It is one of the reasons why i want to ctb. I am absolutely disgusting. It as held me back all my life, every time I catch my reflection I am shocked, saddened and feel sick. I only feel i can go out at night so less chance people can see me.i don't know how people hold their vomit in when they see me.
Wanna know what's funny...I did for many years. So I got plastic surgery. A few kinds. I also learned to do my hair and makeup a lot better. People now tell me I'm beautiful all the time.
I still want to ctb, but I'd be a damn liar if I said it didn't help at all. We live in an incredibly shallow society and we make unattractive people feel subhuman. I know I won't be able to cope with aging and losing what I think is my only value which is I'm sometimes easy on the eyes.

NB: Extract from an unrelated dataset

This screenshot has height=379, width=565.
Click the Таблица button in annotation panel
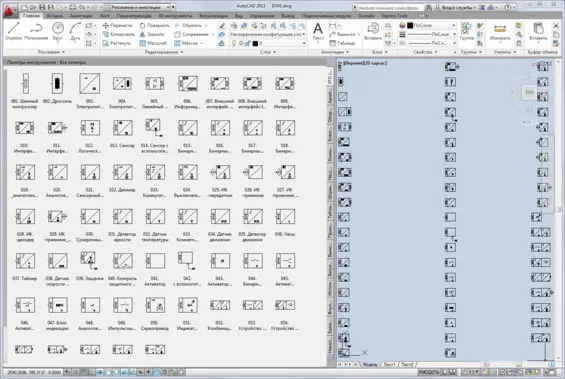[342, 43]
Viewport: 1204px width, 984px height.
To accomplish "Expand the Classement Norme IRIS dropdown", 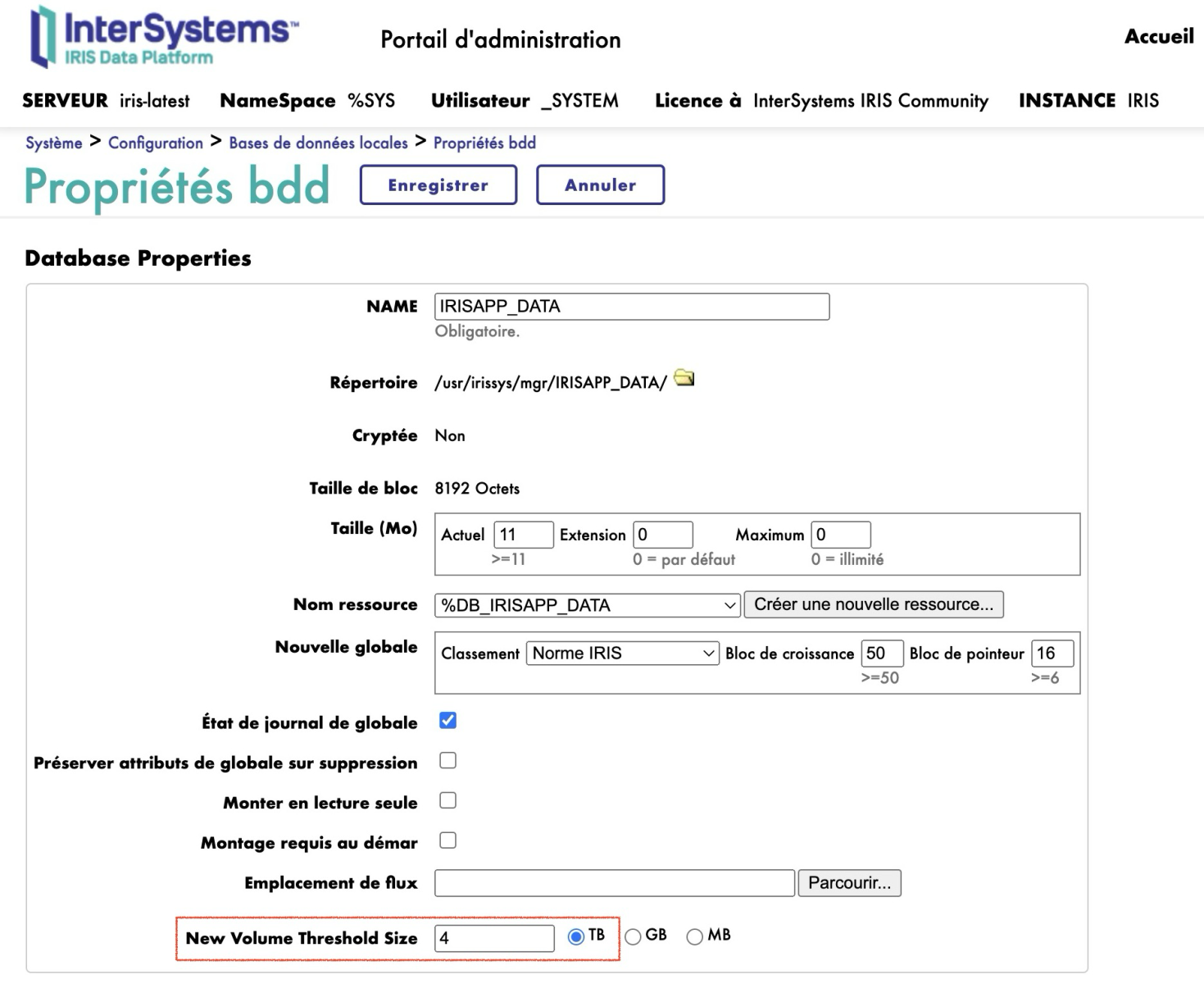I will (x=622, y=654).
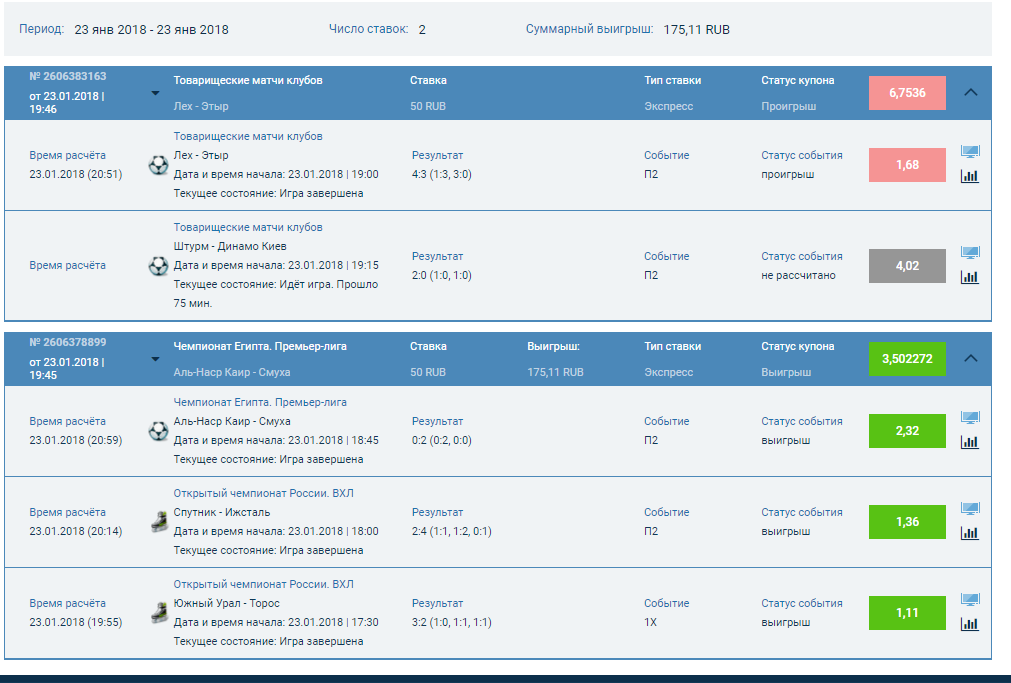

Yes, this is a reason for wanting to CTB, but after given up on the prospects of dating, marriage, and relationships, it has become a smaller reason for me. It is still a reason, but just not as major as it once was.
In a large part yes! I can say to myself that looks are only superficial, but we can't control what our mind thinks, and that creates the BDD that seems to reign so strongly. Sad for all of you!
to those who say they would live if they were beautiful: without meaning to offend, what makes you think you'll be happier? in terms of finding love - isn't true love more about what the person's like inside? how could you be happy in a relationship with someone who wouldn't be with you if you weren't 'sightly'?